アルマロスの閉じられた瞼がピクピクと反応した。
やがてゆっくりと目が開いた。
「フォオン…?」
「アルマロス!!」
起き上がったアルマロスは、自分の右胸を見て、手で撫でた。するとウォッチャースーツが傷を塞いだ。
「アルマロス…。」
「フォオン!」
アルマロスは、ルイズの手が酷いやけどになっているのを見て驚いた。
「よかった…。」
ルイズは、泣きながらアルマロスに抱き付いた。
『ほう…、大した根性だ…。』
「フォオン!?」
アルマロスは、その声を聞いて宙を見回した。
空が陰っており、空の向こうからその声が聞こえているようだった。
『異界の天使よ…、いや、堕天使か? まさか我と同じとはな…。』
「フォオオン…。」
『我が何者かだと? 我は、この世界で堕天使と呼ばれている者…。名はない…。我は、ハルケゲニアの神により奪われた無様な堕天使よ。我の前にこれからも歯向かうのなら、我は容赦はしない。覚えておけ。異界の堕天使よ。』
そして声は聞こえなくなった。
アルマロスは、自分を抱きしめて泣いているルイズを慰めながら、先ほどの言葉を思い返した。

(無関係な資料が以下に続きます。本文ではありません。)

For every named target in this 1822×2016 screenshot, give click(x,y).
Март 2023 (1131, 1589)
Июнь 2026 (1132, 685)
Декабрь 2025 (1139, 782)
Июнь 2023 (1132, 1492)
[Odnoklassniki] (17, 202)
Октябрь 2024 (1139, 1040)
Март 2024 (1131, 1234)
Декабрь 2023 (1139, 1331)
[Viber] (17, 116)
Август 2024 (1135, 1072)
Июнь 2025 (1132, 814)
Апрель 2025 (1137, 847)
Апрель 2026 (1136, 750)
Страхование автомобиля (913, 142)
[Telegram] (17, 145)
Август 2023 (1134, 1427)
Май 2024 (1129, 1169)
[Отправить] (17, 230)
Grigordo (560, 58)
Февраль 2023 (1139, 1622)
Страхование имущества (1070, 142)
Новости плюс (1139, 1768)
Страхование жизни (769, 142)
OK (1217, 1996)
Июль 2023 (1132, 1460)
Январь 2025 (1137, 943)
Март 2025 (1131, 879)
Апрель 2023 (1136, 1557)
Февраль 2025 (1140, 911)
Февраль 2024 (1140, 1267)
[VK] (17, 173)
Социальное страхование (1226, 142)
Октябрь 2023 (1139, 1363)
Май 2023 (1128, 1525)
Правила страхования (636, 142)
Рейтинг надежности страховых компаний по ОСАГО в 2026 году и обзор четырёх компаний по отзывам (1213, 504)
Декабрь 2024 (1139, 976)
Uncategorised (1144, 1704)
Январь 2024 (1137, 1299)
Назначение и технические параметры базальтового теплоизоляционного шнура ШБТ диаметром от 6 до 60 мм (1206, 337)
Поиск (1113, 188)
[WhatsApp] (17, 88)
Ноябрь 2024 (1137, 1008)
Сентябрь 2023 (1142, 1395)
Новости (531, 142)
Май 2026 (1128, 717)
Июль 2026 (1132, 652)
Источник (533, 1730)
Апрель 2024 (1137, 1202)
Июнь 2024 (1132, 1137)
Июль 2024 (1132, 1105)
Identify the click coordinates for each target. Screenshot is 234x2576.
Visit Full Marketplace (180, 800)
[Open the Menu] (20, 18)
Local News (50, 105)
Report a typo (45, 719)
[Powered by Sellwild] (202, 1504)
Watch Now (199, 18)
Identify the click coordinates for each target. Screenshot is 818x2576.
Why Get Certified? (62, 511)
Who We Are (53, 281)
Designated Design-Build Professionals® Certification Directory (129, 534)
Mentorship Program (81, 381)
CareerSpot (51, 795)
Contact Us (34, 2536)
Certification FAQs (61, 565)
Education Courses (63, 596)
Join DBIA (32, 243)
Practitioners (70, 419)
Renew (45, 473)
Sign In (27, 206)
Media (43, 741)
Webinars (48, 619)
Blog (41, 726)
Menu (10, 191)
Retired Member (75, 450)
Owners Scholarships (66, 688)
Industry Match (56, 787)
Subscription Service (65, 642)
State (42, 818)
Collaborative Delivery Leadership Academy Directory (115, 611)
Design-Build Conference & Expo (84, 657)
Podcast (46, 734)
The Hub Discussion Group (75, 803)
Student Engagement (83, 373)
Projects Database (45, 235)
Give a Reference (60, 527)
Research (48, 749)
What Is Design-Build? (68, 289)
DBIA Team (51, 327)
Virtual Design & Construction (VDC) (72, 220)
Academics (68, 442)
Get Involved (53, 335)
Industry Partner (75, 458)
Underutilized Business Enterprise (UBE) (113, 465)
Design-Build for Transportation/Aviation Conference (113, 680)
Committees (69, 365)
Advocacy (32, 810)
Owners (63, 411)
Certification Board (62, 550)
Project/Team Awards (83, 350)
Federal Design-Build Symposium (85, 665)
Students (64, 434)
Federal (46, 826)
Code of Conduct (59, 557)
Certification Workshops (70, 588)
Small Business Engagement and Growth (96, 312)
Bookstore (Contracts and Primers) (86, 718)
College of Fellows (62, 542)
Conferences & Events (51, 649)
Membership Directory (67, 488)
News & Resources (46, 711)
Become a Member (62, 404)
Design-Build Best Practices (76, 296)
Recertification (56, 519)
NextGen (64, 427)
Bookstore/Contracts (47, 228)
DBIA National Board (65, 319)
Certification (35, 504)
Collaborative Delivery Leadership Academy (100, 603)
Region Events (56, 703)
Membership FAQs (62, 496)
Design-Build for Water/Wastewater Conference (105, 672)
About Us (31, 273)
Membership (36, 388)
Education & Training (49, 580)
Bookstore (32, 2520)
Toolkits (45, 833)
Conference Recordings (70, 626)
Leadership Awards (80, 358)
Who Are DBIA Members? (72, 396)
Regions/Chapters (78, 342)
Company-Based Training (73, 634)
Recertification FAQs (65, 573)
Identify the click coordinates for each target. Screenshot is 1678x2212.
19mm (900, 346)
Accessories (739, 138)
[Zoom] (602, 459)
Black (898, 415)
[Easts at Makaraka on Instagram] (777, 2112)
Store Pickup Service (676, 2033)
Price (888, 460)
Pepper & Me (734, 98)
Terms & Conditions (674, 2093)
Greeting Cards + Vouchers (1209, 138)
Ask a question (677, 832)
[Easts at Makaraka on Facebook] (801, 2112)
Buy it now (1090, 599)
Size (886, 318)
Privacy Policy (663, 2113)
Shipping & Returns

自分を異界の堕天使と呼んだ相手は、この世界の堕天使らしい。
先ほどの氷の矢も、その堕天使が放ったものだろう。
最近降っていた不吉な雪も、その堕天使によるものだとしたら、何かもっと不吉なことが起ころうとしているのかもしれない。
例えそうだとしても自分は……。
アルマロスは、ルイズを抱きしめた。
必ず守ってみせる。
そうアルマロスは決意した。
メッチャ難産でした。
ただハルゲニアの堕天使に一撃を喰らうというのは、決めていました。